OK, now I've gone too far in violation against the aforementioned pledge. But, let's not stop there. I contend that there was something notable worth sharing. The movie theater was one that had shown up in my dreams at least once before. There were two screens, and the audience was laid out on kind of a criss-cross angle, like in this crude little drawing:

Cosmic significance? Utter strangeness? Why has this movie theater shown up at least once before, and why is it back? And why would anyone go to such a poorly designed movie theater?

Switching gears: I'm riding the subway this morning (trains are also something that show up in my dreams all the time, but let's not get into that) and everything is normal. The train is packed, and everyone is stuffed together, making (much to my dismay) coffee drinking or paper reading nigh impossible. This one guy in particular is standing very close to me.

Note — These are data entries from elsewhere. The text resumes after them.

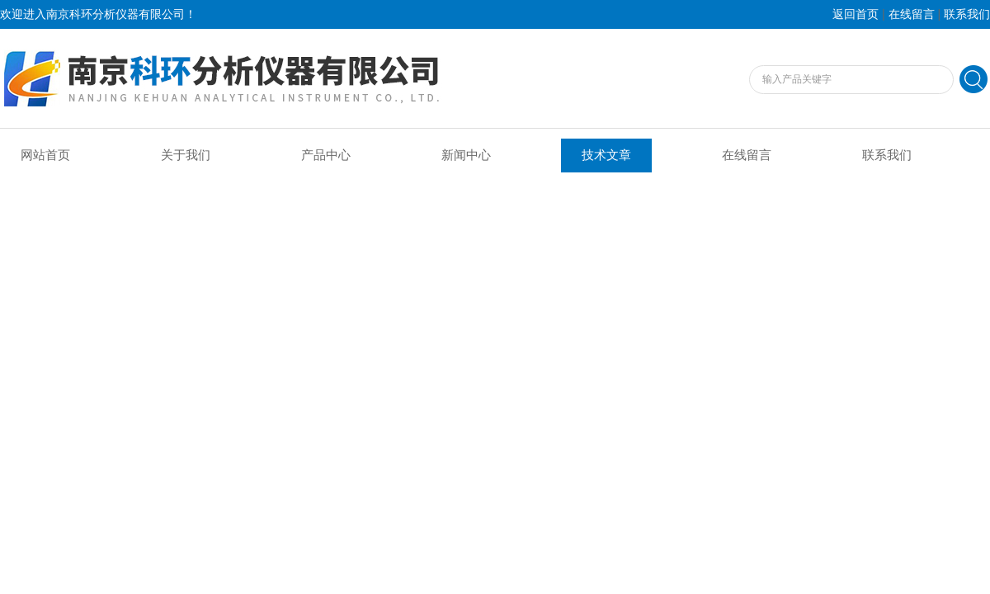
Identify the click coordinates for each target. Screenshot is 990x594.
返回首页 (855, 14)
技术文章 (606, 155)
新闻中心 (466, 155)
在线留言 (912, 14)
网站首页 (45, 155)
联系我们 (967, 14)
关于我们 (185, 155)
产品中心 (326, 155)
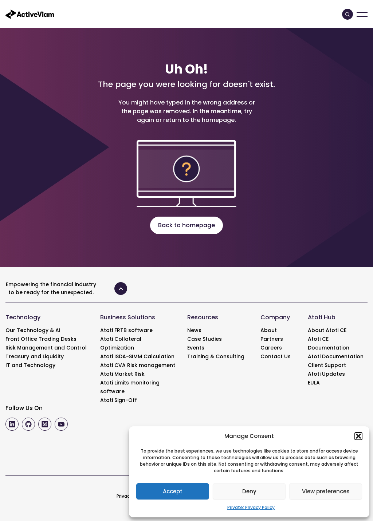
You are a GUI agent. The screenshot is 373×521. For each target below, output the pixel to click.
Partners (271, 339)
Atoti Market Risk (122, 374)
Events (195, 347)
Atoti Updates (326, 374)
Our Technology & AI (32, 330)
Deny (249, 491)
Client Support (327, 365)
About (268, 330)
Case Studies (204, 339)
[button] (358, 436)
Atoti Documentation (336, 356)
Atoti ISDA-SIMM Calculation (137, 356)
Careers (271, 347)
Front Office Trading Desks (40, 339)
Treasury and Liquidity (34, 356)
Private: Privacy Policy (251, 507)
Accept (172, 491)
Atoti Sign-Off (118, 400)
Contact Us (275, 356)
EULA (314, 382)
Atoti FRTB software (126, 330)
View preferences (326, 491)
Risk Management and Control (46, 347)
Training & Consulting (215, 356)
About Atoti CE (327, 330)
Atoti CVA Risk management (137, 365)
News (194, 330)
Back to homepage (186, 225)
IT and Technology (30, 365)
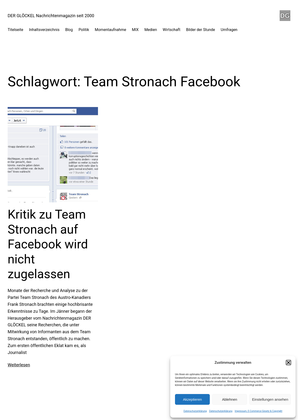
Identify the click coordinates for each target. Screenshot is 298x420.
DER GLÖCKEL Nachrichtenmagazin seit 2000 (51, 15)
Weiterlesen (19, 364)
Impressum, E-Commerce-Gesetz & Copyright (259, 411)
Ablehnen (229, 399)
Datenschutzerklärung (195, 411)
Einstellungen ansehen (270, 399)
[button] (288, 362)
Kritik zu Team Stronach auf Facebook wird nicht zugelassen (48, 244)
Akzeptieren (192, 399)
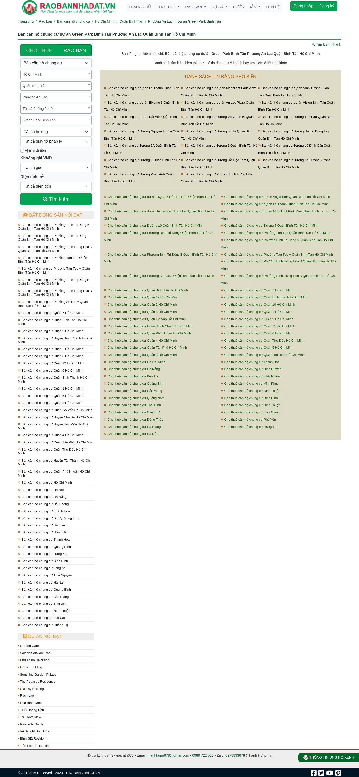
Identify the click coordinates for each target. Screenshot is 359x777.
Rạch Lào (26, 695)
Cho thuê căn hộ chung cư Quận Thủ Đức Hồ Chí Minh (262, 340)
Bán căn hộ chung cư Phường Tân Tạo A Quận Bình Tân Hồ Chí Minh (54, 270)
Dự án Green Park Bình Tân (199, 21)
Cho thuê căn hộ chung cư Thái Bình (132, 405)
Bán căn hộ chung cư (73, 21)
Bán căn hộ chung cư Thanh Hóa (44, 539)
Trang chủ (140, 7)
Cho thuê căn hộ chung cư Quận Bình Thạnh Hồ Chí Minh (264, 297)
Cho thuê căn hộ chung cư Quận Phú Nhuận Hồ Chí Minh (147, 333)
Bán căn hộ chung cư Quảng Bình (44, 589)
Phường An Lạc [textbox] (35, 97)
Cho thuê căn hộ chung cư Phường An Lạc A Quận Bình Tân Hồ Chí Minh (159, 276)
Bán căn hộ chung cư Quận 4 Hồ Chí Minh (50, 435)
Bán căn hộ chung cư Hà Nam (42, 582)
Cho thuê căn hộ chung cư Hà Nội (130, 434)
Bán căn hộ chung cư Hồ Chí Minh (45, 482)
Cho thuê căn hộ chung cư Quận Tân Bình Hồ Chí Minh (263, 355)
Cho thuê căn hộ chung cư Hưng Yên (249, 427)
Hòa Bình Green (31, 703)
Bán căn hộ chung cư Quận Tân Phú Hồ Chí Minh (56, 442)
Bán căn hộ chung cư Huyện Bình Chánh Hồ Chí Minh (55, 340)
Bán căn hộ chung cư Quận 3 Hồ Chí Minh (50, 403)
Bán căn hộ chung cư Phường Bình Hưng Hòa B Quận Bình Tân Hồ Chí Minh (55, 293)
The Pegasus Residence (36, 681)
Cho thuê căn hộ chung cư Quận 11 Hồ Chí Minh (258, 326)
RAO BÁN (75, 50)
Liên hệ (273, 7)
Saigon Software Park (34, 653)
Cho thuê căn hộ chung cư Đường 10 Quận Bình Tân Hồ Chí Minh (153, 225)
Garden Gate (28, 646)
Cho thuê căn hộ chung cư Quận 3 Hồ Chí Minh (140, 355)
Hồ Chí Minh (104, 21)
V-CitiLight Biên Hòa (33, 731)
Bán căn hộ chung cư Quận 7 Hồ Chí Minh (50, 313)
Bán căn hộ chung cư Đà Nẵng (42, 497)
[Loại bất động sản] (56, 63)
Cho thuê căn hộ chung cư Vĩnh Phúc (250, 383)
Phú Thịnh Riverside (33, 660)
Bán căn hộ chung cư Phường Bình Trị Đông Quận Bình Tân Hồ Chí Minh (52, 238)
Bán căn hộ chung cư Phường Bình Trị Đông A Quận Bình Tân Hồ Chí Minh (53, 227)
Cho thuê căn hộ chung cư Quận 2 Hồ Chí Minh (140, 304)
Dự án (218, 7)
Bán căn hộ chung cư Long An (42, 568)
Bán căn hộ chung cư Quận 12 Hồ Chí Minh (51, 363)
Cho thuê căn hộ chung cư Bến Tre (131, 376)
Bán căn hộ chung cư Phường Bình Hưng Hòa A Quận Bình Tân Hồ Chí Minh (54, 249)
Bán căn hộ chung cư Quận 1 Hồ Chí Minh (50, 388)
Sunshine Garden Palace (37, 674)
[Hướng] (56, 132)
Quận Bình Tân (131, 21)
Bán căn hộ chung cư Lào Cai (41, 618)
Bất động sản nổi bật (52, 215)
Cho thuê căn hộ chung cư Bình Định (249, 398)
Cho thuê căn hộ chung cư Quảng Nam (134, 398)
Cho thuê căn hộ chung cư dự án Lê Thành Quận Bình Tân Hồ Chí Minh (275, 204)
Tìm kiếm (56, 199)
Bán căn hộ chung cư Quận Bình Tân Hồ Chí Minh (52, 322)
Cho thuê (166, 7)
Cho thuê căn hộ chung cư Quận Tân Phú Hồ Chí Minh (145, 347)
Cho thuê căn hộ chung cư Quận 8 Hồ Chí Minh (140, 312)
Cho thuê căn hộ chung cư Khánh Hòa (250, 376)
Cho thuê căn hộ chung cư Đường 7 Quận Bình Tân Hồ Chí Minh (269, 225)
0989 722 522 (203, 755)
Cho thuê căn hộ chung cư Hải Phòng (133, 391)
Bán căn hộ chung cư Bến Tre (41, 525)
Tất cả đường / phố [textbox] (38, 109)
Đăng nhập (303, 6)
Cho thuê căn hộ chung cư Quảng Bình (134, 383)
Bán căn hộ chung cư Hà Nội (41, 490)
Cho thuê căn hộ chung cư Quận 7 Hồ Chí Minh (257, 290)
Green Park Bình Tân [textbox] (39, 120)
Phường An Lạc (160, 21)
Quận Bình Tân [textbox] (34, 86)
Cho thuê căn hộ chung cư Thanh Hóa (250, 362)
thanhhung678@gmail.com (168, 755)
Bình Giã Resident (32, 738)
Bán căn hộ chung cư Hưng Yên (43, 554)
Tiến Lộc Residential (33, 746)
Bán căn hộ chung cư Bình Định (43, 561)
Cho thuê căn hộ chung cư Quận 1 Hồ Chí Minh (257, 312)
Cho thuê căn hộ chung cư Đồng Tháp (133, 419)
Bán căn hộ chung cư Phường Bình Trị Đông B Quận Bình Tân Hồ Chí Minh (53, 282)
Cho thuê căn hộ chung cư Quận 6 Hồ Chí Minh (257, 333)
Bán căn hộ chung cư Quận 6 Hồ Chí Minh (50, 370)
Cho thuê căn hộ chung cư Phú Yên (248, 419)
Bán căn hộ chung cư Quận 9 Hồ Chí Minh (50, 331)
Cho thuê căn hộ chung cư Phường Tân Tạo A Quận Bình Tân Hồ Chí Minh (277, 254)
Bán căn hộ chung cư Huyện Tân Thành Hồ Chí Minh (54, 462)
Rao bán (194, 7)
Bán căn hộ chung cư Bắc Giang (43, 597)
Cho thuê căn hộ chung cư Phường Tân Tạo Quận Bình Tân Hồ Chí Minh (275, 233)
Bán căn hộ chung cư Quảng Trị (43, 625)
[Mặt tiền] (22, 151)
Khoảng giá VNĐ (36, 158)
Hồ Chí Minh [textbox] (32, 74)
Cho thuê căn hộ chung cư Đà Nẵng (132, 369)
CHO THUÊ (39, 50)
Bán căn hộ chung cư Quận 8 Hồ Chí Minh (50, 356)
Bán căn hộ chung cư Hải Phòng (43, 504)
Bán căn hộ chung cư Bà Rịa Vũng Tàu (48, 518)
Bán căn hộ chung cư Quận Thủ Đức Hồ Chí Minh (52, 451)
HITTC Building (30, 667)
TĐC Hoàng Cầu (31, 710)
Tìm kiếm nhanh (326, 44)
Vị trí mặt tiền (33, 151)
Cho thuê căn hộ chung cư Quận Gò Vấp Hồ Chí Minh (145, 319)
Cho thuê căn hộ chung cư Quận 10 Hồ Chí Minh (258, 304)
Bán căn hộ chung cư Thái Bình (42, 603)
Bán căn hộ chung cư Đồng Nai (42, 532)
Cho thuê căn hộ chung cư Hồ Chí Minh (134, 362)
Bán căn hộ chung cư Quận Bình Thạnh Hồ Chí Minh (54, 379)
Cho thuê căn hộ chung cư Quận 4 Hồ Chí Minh (140, 340)
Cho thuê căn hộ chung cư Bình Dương (251, 369)
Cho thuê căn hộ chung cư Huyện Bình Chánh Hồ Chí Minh (148, 326)
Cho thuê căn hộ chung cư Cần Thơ (132, 412)
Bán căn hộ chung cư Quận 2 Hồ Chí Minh (50, 349)
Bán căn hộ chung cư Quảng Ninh (44, 547)
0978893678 (235, 755)
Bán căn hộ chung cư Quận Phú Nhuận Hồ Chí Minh (54, 473)
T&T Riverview (29, 717)
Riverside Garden (31, 724)
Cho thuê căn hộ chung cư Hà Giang (132, 427)
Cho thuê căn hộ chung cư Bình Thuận (250, 405)
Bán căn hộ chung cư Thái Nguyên (45, 575)
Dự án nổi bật (42, 636)
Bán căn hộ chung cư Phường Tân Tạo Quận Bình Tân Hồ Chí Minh (52, 259)
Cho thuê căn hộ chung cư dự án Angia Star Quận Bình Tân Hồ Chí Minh (275, 197)
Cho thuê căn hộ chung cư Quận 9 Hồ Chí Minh (257, 319)
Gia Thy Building (31, 689)
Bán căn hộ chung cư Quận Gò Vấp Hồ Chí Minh (55, 410)
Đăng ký (326, 6)
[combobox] (56, 74)
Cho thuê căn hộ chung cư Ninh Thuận (250, 391)
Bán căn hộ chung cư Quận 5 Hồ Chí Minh (50, 396)
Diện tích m (32, 176)
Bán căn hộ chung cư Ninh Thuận (44, 611)
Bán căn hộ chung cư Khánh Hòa (44, 511)
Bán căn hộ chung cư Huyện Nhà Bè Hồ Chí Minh (56, 417)
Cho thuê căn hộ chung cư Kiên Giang (250, 412)
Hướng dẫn (245, 7)
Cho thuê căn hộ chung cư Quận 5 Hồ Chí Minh (257, 347)
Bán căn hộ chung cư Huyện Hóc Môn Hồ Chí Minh (53, 426)
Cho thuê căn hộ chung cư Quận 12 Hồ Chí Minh (141, 297)
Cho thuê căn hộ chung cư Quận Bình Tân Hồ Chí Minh (146, 290)
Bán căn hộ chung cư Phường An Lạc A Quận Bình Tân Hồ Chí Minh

Anyway, the train has an automated voice that tells you what stop you're approaching ("This...is Belmont. This...is Diversey" and so forth). Well, every morning I'm on the train, I'm always the crazy one smiling to myself when we approach Grand Avenue, because I like to hear the robot voice say "This...is Grand." This morning it wasn't so Grand, though, because the man standing next to me was still standing oppressively close besides the fact that there was ample room to move away. It was almost as if he weren't conscious of it either, like an electrically charged balloon sticking to a wall. So, not wanting to move from my spot, I decide to give this guy a gentle little push as a general reminder that he's practically standing on another human being. Surprisingly, this resulted in no kind of incident, and the guy floated off down the aisle of the train. It kind of reminded me of cattle the way he moved away so mindlessly. Not that I'm all that familiar with cattle.